__Task objective__: Read through the records below and copy each line that uses the word "computer".

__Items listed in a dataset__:
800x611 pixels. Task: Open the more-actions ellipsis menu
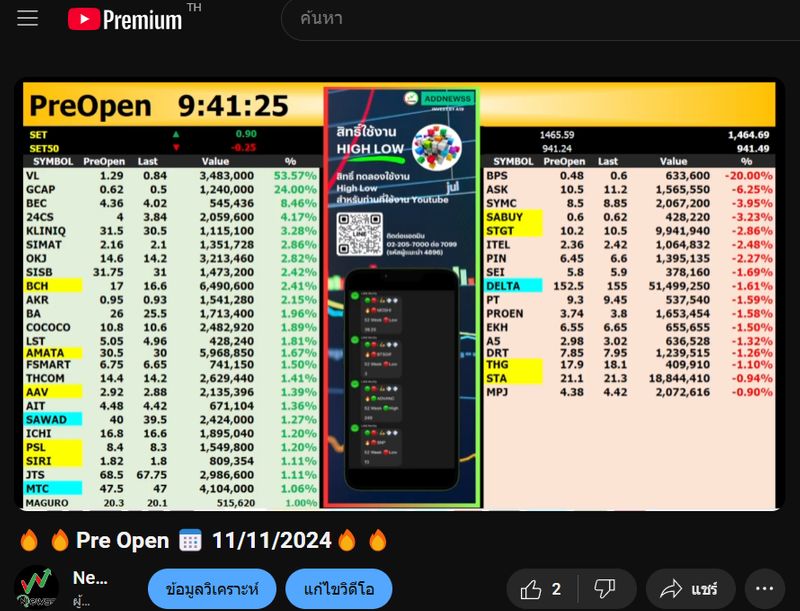[764, 589]
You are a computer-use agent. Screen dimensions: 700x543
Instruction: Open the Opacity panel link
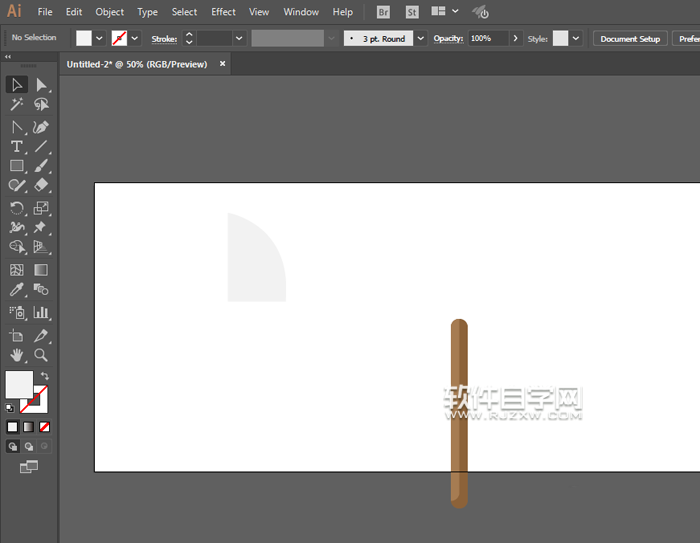[x=448, y=38]
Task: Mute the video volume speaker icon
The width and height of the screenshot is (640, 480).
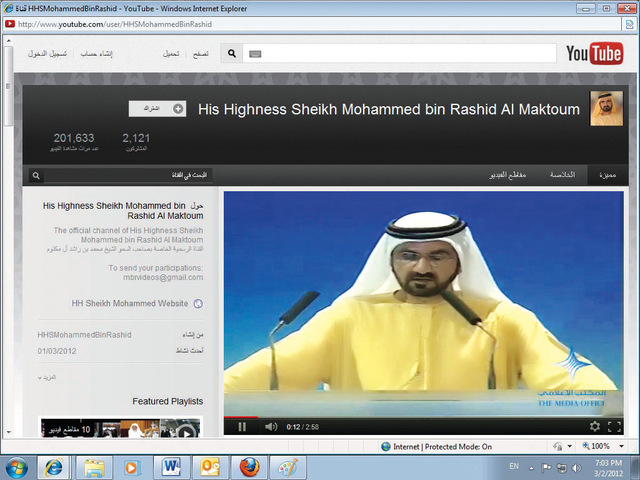Action: tap(270, 427)
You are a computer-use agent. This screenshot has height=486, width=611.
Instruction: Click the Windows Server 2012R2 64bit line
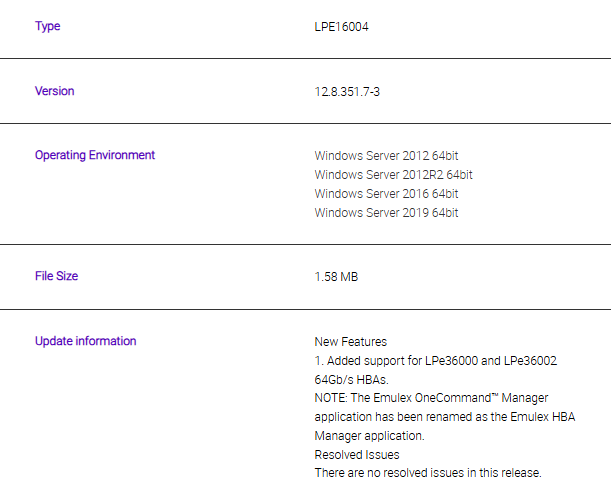(x=393, y=175)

__Output for this task__:
You are a computer-use agent. Screen dimensions: 700x543
You are a computer-use agent. This screenshot has height=486, width=611.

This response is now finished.